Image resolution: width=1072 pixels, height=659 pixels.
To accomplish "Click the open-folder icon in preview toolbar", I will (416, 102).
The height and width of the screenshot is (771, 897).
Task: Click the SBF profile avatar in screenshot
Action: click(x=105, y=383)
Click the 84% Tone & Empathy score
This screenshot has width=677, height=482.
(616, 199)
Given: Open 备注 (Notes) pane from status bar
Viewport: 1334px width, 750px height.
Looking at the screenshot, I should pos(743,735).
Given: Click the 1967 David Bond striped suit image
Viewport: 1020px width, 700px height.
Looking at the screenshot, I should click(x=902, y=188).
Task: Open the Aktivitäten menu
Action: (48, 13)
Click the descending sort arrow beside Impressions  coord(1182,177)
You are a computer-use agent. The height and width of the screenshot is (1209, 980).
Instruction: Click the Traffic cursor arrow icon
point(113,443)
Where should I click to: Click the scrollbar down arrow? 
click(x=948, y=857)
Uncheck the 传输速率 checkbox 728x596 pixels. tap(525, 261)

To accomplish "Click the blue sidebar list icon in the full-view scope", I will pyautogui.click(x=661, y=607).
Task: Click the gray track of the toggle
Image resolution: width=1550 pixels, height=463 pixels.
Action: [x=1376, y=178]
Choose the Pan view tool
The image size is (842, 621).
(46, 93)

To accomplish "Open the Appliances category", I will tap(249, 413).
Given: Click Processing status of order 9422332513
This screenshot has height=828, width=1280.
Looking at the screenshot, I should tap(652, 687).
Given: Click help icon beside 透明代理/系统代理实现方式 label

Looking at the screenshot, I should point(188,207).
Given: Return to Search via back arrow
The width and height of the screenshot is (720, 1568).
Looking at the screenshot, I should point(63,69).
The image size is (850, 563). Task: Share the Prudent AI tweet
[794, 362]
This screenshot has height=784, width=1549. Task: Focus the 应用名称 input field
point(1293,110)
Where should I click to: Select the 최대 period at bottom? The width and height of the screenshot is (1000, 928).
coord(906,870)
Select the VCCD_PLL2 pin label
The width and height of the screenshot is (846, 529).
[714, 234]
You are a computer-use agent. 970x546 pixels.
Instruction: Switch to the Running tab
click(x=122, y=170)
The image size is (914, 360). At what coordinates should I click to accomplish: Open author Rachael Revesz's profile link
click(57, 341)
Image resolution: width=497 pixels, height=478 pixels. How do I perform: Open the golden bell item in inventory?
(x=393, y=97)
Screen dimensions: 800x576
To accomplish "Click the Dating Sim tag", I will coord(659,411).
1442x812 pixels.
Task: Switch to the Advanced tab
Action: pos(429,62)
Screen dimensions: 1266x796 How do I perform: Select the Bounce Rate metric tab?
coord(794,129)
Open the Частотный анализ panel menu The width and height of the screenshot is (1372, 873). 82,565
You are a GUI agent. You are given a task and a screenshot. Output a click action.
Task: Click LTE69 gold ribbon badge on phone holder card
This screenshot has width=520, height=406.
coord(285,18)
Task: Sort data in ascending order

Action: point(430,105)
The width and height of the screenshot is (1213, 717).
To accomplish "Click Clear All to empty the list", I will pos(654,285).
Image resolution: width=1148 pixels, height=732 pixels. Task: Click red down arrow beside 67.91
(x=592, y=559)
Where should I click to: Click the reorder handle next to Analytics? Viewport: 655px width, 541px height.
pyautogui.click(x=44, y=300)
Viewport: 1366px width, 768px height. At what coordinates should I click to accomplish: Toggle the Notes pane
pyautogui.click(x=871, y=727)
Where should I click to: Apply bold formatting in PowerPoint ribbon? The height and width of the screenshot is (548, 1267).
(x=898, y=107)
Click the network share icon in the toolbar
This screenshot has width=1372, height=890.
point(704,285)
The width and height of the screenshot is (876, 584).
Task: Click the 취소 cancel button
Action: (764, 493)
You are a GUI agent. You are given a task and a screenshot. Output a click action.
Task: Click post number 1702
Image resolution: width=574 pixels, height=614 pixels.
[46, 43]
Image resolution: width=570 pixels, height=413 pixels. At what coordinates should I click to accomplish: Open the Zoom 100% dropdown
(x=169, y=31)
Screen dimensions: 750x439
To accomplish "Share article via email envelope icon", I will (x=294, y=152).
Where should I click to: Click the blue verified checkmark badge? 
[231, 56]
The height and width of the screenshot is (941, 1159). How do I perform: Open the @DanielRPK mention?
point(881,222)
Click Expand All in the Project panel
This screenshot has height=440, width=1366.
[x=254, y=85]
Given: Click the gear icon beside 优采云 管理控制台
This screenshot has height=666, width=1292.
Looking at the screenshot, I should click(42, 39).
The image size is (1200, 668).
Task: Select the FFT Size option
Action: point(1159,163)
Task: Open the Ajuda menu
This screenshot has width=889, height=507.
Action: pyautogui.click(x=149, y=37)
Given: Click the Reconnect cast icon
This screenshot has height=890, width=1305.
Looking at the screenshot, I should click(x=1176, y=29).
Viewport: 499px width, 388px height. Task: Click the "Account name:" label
━━━━━━━━
◆ **Aim of the exercise**:
List every line from the entries above in which "panel" appears.

◆ **Problem solution**:
Open the Частотный анализ panel menu The width and height of the screenshot is (1372, 873). 82,565
Click Expand All in the Project panel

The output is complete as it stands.